| Work required |
Each entry should be returned exactly as written, with no pictures carried over.
--- The data ---
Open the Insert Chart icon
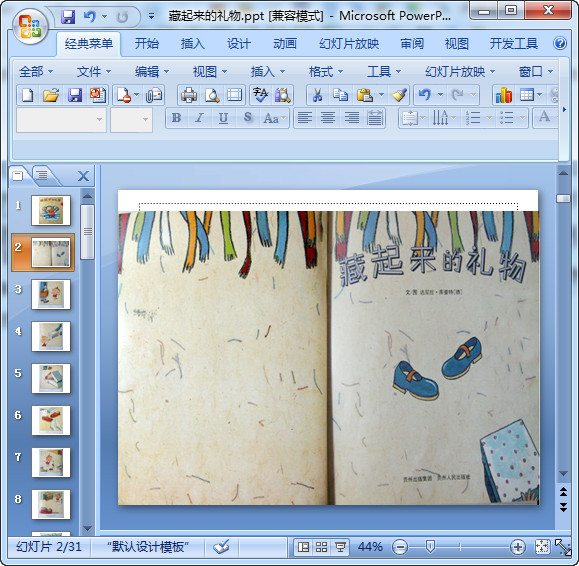 point(504,95)
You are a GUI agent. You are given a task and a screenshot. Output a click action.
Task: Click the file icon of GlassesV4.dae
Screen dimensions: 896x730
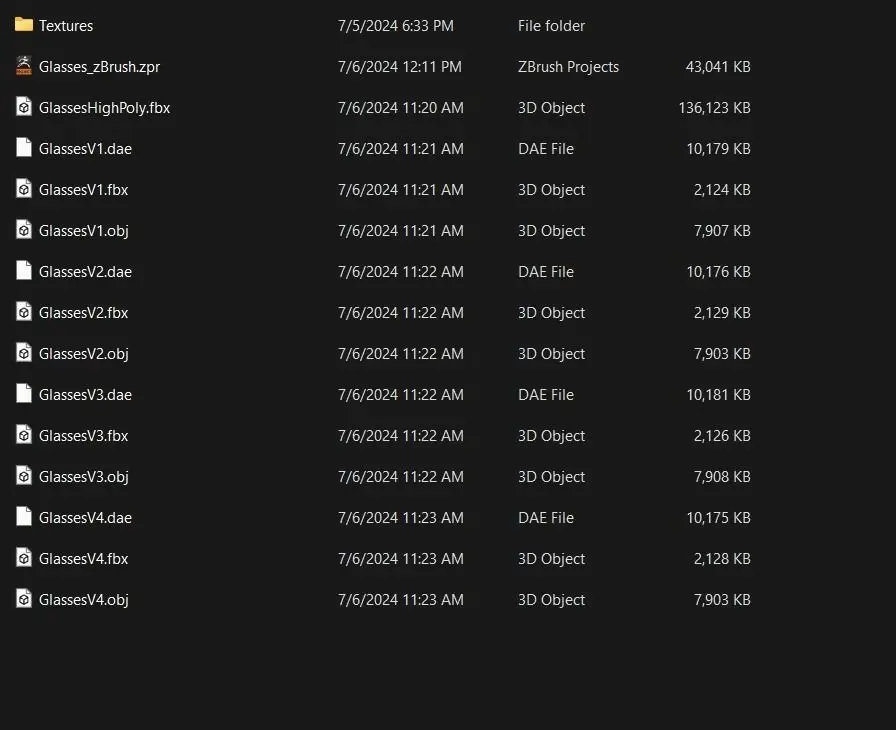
---
| Solution to this problem |
Open the Insert Chart icon
 point(504,95)
You are a GUI agent. You are given a task and a screenshot. Output a click action.
Task: Click the file icon of GlassesV4.dae
Screen dimensions: 896x730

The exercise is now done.